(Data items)
----
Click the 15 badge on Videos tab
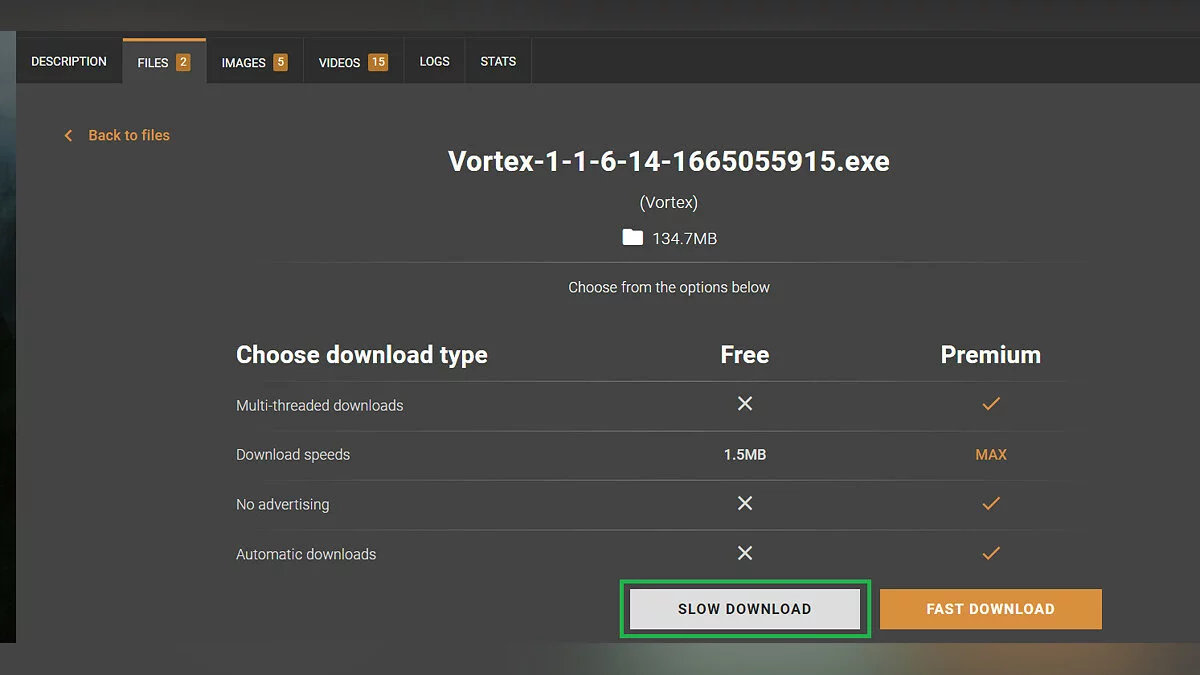Screen dimensions: 1200x675 [377, 63]
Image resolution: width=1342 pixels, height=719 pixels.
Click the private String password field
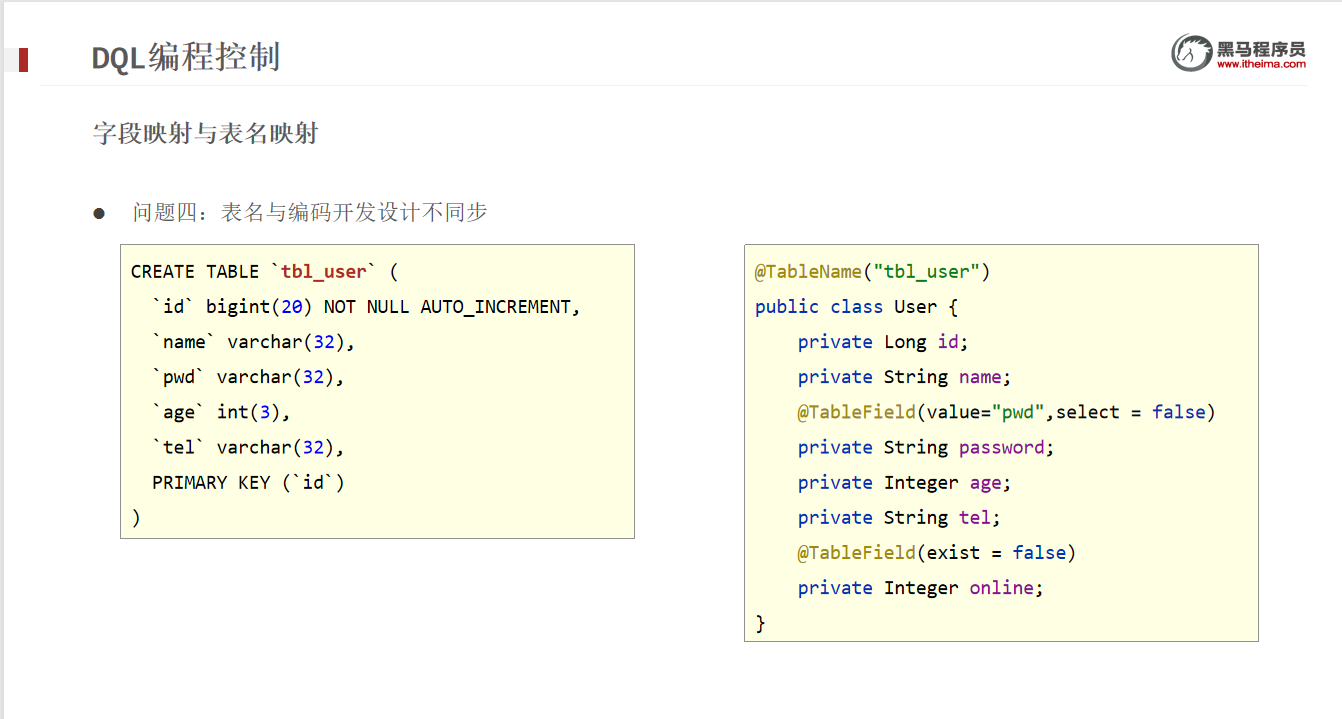[926, 447]
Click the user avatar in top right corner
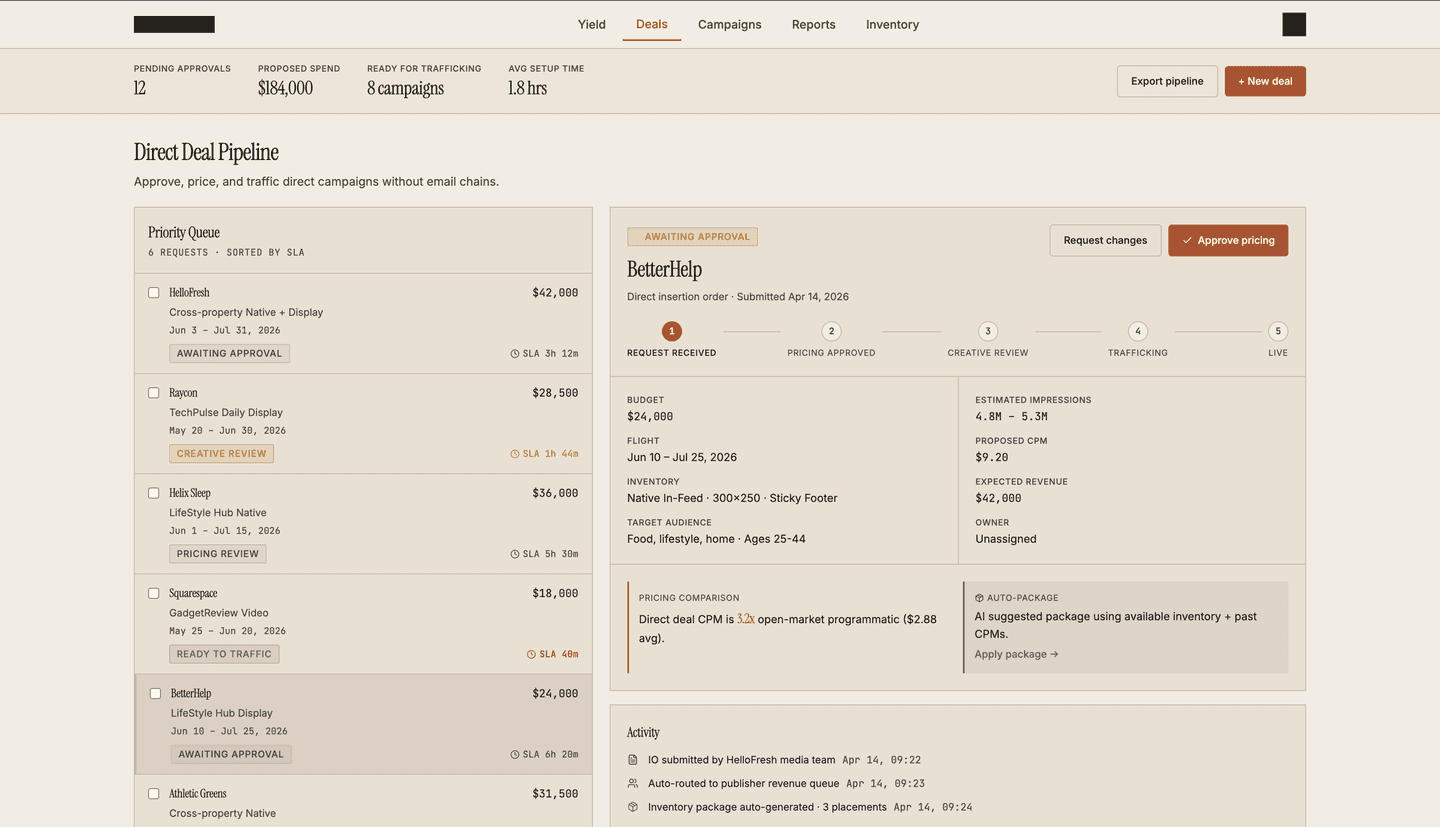Viewport: 1440px width, 827px height. [1293, 25]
----
STATED PROBLEM
Convert each line of the listing above into a JSON list of strings, one string per line, skipping blank lines and leaving out the pictures.

WORKED ANSWER
[
  "Click the 15 badge on Videos tab",
  "Screen dimensions: 1200x675 [377, 63]",
  "Image resolution: width=1342 pixels, height=719 pixels.",
  "Click the private String password field",
  "[926, 447]",
  "Click the user avatar in top right corner",
  "Viewport: 1440px width, 827px height. [1293, 25]"
]